Spiritual Principles, Part II
In my last column I introduced Pelagius and described his relationship to Augustine of Hippo in relation to their spiritual principles. Let’s continue this discussion.
Here is an excerpt from a powerful letter that Pelagius wrote in Defense of Freedom of Will:
That we are able to do good is of God, but that we actually do it is of ourselves. That we are able to make a good use of speech comes from God; but that we do actually make this good use of speech proceeds from ourselves. That we are able to think a good thought comes from God, but that we actually think a good thought proceeds from ourselves (Booth, 2012, p. 51).
I love the AA fellowship. This group of men and women invites me to share my ideas and opinions concerning God, recovery, and spirituality. It is not a cult that restricts thinking or the sharing of ideas. Having said this, there are undoubtedly some who think in order to defend the “purity” of AA—and I’m always suspicious of people who want to defend the “purity” of a cause—we need to resist all change. Such people are the real obstacles of spirituality and recovery.
Bill W., the architect of the AA fellowship, realized the need to change in order to grow. He did not want the fellowship to become rigid. He also came to understand his personal shortcomings and his need to grow up.
In an article in AA Grapevine he wrote:
I think that many oldsters who have put our AA “booze cure” to severe but successful tests still find they often lack emotional sobriety. Perhaps they will be the spearhead for the next major development in AA—the development of much more real maturity and balance (which is to say, humility) in our relations with ourselves, with our fellows, and with God.
Those adolescent urges that so many of us have for top approval, perfect security, and perfect romance—urges quite appropriate to age seventeen—prove to be an impossible way of life when we are at age forty-seven or fifty-seven.Since AA began, I’ve taken immense wallops in all these areas because of my failure to grow up, emotionally and spiritually. My God, how painful it is to keep demanding the impossible, and how very painful to discover finally, that all along we have had the cart before the horse! Then comes the final agony of seeing how awfully wrong we have been, but still finding ourselves unable to get off the emotional merry-go-round (1958).
What are the spiritual principles? Well, for me, they must involve a willingness to change. Not change for the sake of change, but change when I was clearly wrong or had misspoke.
Possibly prior to this willingness to change comes courage—to have the basic self-confidence to confront myself and others if I feel we are going in the wrong direction or missing a vital ingredient of recovery.
Today I have the awareness of moving beyond being a “mere” human being to being a vital and creative one infused with the spirit of God, with a spark of the divine.

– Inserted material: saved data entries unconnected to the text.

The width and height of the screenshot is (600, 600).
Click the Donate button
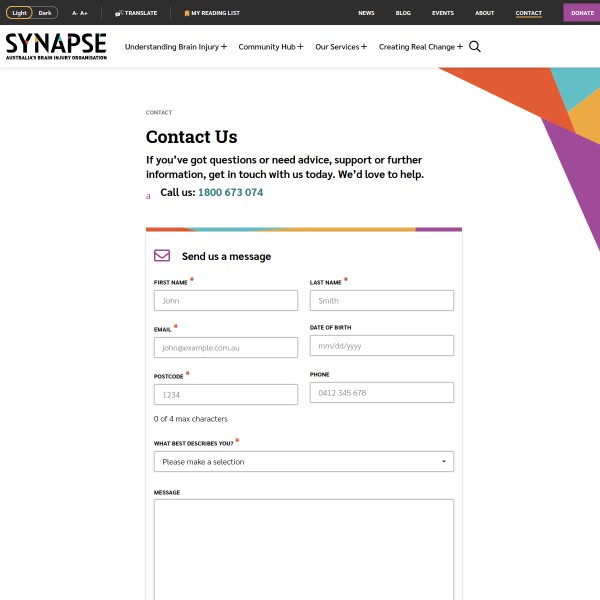click(582, 13)
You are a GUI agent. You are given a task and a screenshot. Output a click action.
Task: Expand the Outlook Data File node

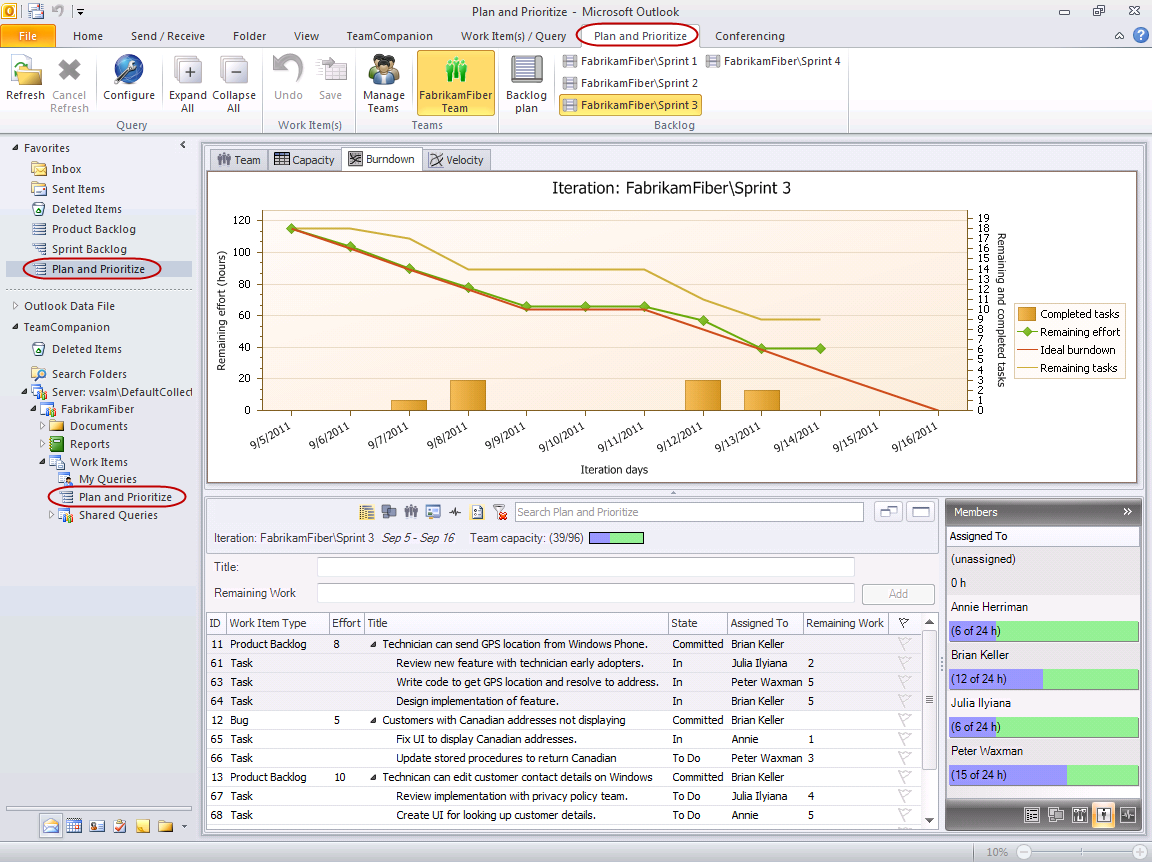(15, 306)
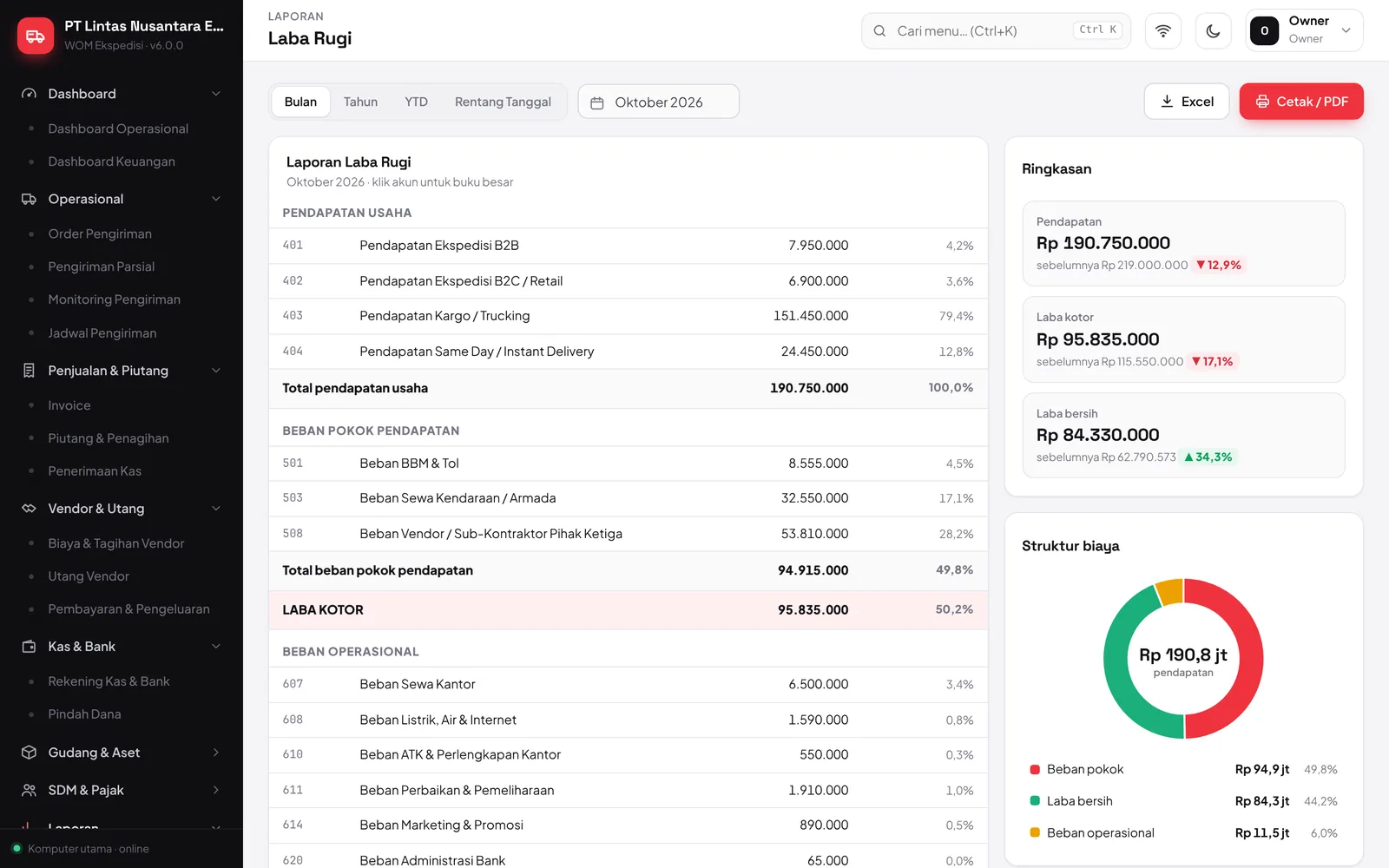Download report with Excel button
The height and width of the screenshot is (868, 1389).
1187,102
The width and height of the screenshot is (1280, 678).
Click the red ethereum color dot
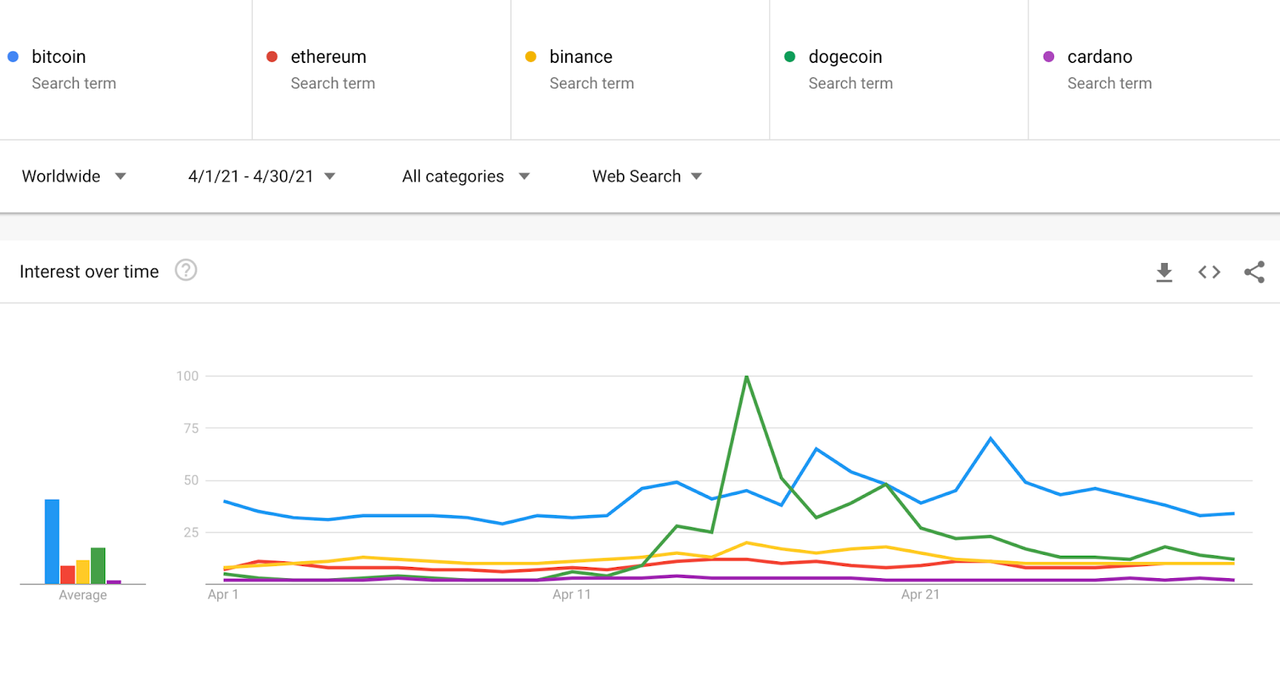click(x=272, y=57)
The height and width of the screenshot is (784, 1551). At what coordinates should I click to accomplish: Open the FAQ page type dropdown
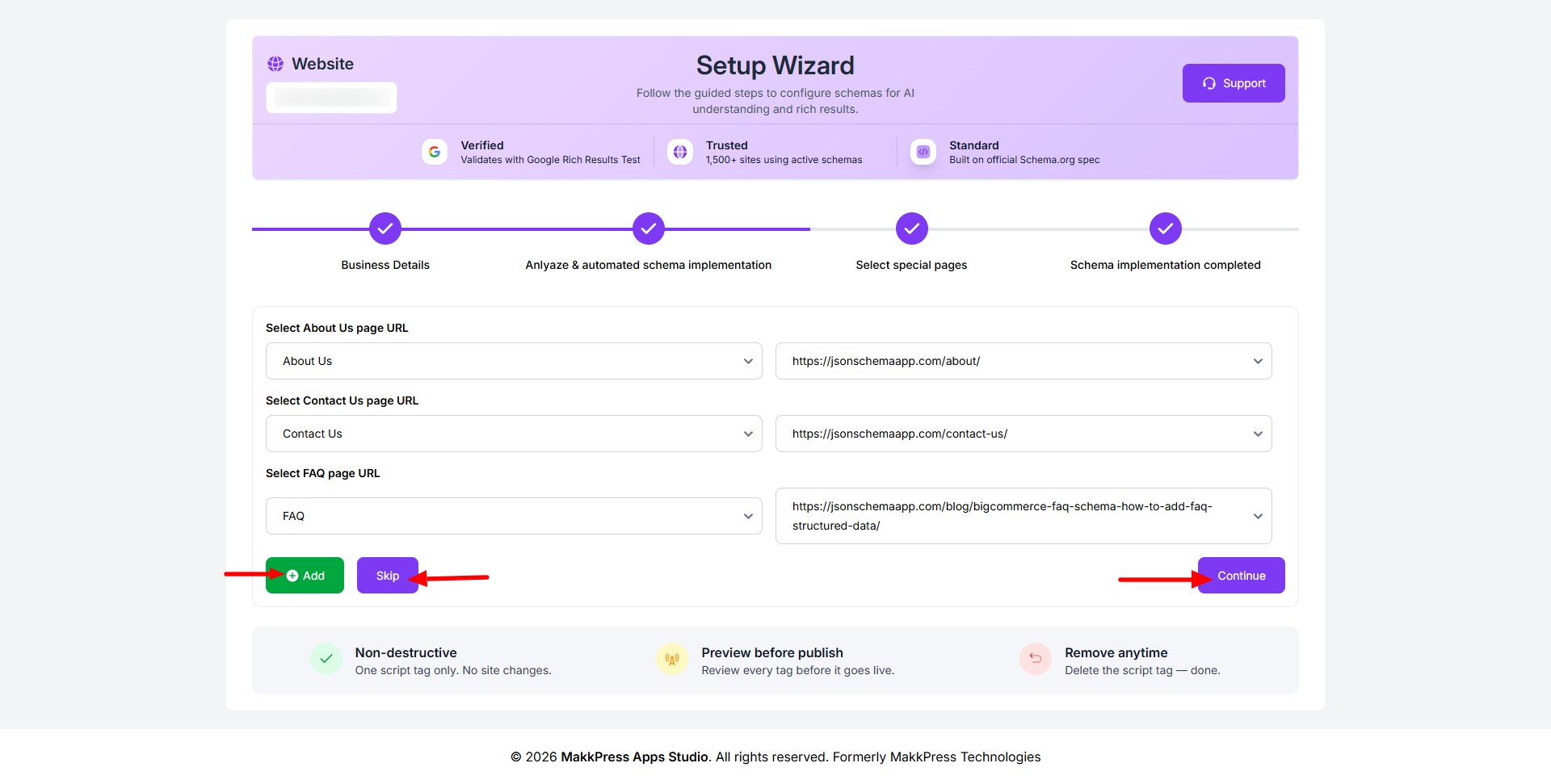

Lastly, I celebrate the principle of imagination that enables me, in sobriety, to see beyond the words into the essence of spirituality. This important principle that enables the personality to become a point of attraction, enabling the newcomer to say, “I want what you have.”
Booth, L. (2012). The happy heretic: Seven spiritual insights for healing religious codependency. Deerfield Beach, FL: Health Communications, Inc.